■ **Work to complete**
Only the lines below, from the one with "August 2021 (61, 917)" through the one with "Java (212, 193)", are to be written out, exactly.

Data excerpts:

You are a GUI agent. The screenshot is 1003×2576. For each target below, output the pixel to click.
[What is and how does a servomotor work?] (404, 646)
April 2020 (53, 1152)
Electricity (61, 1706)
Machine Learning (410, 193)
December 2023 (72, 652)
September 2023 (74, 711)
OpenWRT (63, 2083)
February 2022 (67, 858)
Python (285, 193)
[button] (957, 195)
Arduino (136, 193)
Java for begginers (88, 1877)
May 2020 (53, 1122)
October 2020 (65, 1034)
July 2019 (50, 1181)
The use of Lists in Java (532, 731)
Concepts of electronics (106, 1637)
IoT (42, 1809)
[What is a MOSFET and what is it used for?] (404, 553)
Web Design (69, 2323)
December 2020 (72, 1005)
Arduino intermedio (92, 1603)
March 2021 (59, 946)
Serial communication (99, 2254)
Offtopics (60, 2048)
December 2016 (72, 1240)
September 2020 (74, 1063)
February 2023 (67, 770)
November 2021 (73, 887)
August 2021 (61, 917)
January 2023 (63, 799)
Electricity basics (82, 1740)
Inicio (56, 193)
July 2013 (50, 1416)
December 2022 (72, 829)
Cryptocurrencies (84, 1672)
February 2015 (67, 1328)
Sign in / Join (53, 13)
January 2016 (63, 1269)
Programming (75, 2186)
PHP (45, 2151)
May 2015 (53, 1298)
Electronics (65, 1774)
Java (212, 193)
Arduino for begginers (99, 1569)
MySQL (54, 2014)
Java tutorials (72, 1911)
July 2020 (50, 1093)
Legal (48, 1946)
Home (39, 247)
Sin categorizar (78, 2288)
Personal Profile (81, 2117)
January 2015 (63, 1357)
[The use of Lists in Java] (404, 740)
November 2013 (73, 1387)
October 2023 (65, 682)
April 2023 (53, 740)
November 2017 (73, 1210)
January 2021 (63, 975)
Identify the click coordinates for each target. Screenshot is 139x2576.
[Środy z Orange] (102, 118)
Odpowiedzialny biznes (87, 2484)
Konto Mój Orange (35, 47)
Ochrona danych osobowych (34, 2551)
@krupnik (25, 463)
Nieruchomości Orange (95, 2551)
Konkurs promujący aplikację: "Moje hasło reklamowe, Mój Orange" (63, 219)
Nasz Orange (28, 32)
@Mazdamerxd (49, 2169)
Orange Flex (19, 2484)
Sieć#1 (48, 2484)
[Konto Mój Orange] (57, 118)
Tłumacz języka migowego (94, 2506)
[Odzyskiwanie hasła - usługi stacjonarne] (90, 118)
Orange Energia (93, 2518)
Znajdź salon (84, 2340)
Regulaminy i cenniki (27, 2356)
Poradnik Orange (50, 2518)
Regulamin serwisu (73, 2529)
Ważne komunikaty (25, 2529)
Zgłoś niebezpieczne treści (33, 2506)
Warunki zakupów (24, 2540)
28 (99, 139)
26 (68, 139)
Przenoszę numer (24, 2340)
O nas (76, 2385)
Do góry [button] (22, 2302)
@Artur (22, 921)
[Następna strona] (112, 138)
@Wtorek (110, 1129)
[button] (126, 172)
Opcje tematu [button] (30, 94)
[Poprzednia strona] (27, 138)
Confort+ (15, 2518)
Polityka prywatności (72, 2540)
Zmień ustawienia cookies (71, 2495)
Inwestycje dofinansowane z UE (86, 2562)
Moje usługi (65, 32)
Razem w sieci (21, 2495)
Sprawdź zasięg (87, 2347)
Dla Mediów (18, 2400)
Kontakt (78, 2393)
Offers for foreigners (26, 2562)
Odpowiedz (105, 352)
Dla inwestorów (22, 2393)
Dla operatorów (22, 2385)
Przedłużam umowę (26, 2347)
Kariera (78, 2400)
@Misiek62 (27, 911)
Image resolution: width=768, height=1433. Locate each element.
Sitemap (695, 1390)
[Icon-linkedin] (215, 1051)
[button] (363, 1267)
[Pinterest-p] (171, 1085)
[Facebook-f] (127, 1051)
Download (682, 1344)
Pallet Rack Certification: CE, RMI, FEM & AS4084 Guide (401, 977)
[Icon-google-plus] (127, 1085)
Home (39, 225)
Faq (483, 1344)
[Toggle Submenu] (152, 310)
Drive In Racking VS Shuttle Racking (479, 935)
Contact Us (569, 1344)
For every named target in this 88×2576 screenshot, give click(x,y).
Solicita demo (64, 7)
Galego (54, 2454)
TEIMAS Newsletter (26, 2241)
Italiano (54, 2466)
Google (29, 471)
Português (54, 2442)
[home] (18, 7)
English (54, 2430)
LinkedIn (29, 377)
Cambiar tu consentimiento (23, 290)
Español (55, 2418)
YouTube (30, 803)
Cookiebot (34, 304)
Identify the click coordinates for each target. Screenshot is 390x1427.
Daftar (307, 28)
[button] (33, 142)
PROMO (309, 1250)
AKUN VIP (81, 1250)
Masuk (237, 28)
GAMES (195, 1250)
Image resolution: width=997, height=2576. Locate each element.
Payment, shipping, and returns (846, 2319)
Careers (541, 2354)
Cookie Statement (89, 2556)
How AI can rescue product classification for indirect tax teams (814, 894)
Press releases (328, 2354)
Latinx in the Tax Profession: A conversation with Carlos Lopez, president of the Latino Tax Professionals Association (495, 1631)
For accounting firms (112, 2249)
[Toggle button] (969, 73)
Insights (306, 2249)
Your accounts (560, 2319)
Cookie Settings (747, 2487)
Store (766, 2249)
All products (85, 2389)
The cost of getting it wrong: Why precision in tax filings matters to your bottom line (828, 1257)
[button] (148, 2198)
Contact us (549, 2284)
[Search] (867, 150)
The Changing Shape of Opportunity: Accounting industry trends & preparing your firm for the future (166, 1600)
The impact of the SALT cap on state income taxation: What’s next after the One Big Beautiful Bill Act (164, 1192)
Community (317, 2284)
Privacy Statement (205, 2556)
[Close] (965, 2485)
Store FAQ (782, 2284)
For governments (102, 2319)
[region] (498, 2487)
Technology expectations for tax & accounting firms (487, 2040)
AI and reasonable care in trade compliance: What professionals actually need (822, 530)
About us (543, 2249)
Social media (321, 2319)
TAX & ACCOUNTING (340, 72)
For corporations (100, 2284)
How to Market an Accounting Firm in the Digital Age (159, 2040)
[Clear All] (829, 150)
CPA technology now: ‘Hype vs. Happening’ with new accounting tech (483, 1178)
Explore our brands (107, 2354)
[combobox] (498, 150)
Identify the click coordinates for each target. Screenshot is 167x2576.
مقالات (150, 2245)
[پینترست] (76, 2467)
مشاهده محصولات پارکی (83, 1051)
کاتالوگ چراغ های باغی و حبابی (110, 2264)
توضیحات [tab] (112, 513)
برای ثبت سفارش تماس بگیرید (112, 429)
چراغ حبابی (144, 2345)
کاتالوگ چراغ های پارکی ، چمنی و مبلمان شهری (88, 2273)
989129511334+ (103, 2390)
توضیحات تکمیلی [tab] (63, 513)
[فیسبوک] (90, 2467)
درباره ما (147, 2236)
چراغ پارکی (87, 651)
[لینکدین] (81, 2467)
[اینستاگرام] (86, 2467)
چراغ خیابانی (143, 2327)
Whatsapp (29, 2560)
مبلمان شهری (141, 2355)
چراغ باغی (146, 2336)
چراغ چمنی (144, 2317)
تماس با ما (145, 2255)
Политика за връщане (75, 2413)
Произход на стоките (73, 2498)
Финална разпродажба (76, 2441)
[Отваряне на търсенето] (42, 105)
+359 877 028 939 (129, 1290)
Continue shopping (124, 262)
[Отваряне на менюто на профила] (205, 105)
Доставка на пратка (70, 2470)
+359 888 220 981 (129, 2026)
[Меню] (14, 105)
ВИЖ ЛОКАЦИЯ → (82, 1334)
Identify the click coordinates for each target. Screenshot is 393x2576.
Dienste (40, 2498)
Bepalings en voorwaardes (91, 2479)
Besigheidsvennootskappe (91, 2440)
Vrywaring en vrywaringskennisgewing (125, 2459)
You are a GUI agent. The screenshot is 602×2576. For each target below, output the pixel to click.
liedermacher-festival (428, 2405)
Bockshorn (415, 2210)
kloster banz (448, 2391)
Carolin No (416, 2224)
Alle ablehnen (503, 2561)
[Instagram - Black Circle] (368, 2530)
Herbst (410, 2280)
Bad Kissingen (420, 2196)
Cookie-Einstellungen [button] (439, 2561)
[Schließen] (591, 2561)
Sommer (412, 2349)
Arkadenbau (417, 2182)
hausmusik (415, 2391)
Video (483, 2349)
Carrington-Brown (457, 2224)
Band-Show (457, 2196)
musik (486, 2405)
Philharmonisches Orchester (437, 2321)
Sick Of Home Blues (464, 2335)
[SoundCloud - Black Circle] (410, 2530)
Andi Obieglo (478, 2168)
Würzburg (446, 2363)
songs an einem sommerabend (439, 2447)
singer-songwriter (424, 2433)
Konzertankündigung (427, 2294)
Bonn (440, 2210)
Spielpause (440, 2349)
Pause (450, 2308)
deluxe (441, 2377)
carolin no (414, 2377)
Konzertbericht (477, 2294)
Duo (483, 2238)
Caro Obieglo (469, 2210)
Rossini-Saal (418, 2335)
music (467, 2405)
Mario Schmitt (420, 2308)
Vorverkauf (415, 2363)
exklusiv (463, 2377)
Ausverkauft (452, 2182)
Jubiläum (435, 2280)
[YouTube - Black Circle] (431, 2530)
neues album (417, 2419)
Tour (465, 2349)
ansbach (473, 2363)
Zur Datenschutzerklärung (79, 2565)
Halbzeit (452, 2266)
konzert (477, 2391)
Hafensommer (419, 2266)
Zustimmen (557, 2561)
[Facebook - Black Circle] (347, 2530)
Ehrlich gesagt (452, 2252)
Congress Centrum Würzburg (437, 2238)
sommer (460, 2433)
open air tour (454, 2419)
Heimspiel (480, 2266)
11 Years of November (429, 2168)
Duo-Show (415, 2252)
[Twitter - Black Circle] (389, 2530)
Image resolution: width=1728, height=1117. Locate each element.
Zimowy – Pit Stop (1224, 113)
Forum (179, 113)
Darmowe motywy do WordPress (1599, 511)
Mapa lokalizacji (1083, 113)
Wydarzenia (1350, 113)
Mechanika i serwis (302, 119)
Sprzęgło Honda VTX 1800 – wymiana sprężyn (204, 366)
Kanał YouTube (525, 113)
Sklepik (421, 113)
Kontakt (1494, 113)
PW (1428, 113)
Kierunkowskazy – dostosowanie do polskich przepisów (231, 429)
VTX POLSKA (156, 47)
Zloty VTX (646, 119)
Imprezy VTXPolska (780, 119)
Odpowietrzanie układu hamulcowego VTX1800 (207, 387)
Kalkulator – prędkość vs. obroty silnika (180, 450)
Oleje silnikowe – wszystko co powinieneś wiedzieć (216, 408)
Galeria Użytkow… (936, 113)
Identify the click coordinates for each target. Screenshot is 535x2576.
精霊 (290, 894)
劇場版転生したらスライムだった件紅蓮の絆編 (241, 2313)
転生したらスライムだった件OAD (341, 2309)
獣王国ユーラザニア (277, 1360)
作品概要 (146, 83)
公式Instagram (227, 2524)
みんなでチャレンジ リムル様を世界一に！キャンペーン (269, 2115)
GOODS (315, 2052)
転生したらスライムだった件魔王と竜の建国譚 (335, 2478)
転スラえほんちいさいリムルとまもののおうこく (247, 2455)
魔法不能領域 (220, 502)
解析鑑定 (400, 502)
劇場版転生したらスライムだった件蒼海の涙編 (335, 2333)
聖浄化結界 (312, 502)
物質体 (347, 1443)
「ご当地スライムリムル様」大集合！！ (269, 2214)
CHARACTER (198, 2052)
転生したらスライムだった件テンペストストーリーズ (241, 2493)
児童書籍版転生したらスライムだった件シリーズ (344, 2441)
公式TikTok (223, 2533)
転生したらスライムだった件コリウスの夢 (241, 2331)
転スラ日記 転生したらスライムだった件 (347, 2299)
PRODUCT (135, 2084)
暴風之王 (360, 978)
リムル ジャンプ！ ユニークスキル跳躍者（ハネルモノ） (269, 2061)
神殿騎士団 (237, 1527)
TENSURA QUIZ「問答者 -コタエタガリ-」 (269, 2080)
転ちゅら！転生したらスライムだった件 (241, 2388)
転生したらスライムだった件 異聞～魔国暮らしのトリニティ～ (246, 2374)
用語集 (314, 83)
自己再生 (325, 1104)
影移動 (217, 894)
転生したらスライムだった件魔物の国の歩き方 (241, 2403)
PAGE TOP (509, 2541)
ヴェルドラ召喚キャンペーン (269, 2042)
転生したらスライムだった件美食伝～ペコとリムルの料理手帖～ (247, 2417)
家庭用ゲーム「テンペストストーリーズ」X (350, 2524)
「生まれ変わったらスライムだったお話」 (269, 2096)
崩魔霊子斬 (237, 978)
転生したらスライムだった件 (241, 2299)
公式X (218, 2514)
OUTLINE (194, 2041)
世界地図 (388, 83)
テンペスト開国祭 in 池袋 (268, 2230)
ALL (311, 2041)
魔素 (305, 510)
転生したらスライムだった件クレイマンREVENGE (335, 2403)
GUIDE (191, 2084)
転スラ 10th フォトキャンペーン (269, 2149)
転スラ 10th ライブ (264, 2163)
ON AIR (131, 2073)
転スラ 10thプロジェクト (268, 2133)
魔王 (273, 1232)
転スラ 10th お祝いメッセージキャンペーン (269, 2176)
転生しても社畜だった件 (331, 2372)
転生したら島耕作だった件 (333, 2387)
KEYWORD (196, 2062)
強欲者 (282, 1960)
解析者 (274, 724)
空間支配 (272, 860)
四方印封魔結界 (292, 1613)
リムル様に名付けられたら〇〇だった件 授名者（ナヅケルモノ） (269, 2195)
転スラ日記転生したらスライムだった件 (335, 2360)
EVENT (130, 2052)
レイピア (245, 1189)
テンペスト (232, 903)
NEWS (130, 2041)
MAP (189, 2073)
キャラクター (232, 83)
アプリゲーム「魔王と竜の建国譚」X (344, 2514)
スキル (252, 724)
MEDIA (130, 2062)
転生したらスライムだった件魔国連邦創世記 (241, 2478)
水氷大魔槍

■ **Task response**
August 2021 (61, 917)
January 2023 (63, 799)
Electricity basics (82, 1740)
Inicio (56, 193)
July 2013 (50, 1416)
December 2022 (72, 829)
Cryptocurrencies (84, 1672)
February 2015 (67, 1328)
Sign in / Join (53, 13)
January 2016 (63, 1269)
Programming (75, 2186)
PHP (45, 2151)
May 2015 (53, 1298)
Electronics (65, 1774)
Java (212, 193)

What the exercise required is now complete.